### [TASK STATEMENT]
Would you write out the listing verbatim and skip every picture in it?

### [DATA EXCERPTS]
▽
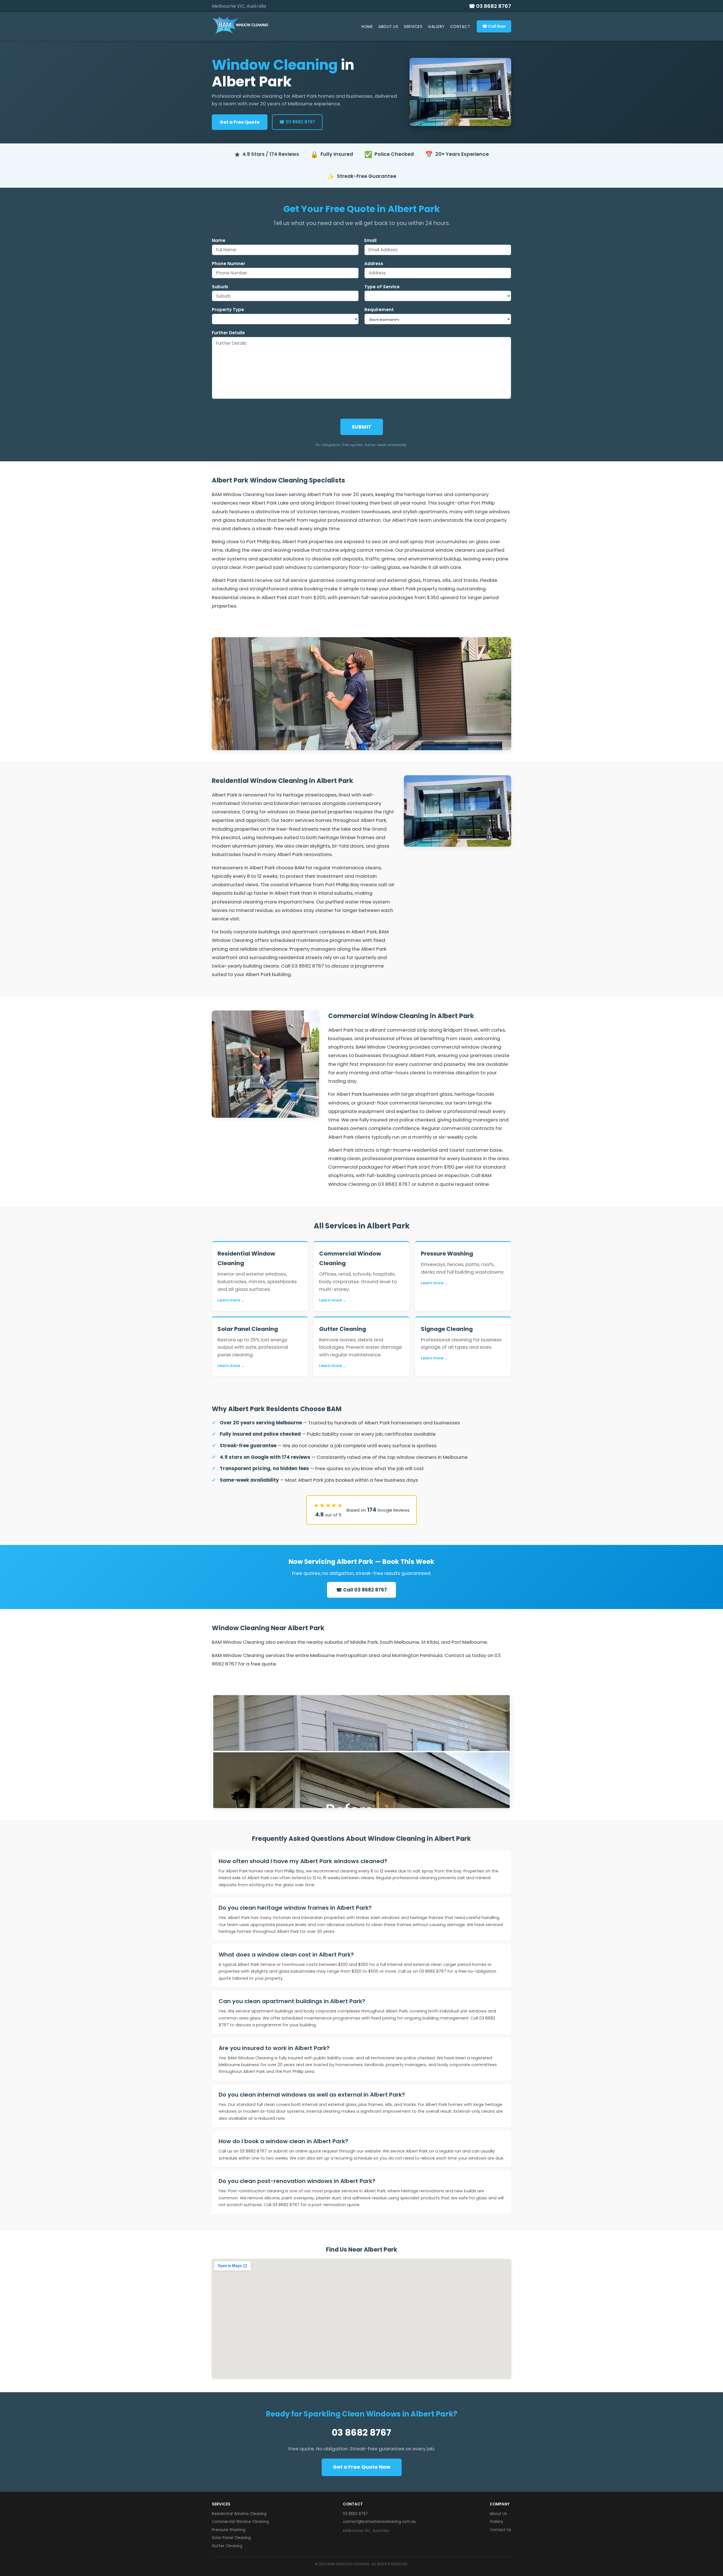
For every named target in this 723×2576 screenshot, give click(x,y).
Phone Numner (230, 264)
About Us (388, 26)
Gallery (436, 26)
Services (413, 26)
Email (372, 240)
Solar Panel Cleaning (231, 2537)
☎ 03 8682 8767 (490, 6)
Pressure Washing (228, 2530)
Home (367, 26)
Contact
△
### [WRITTEN RESPONSE]
For every named target in this 723×2576 screenshot, give click(x,y).
Phone Numner (230, 264)
About Us (388, 26)
Gallery (436, 26)
Services (413, 26)
Email (372, 240)
Solar Panel Cleaning (231, 2537)
☎ 03 8682 8767 (490, 6)
Pressure Washing (228, 2530)
Home (367, 26)
Contact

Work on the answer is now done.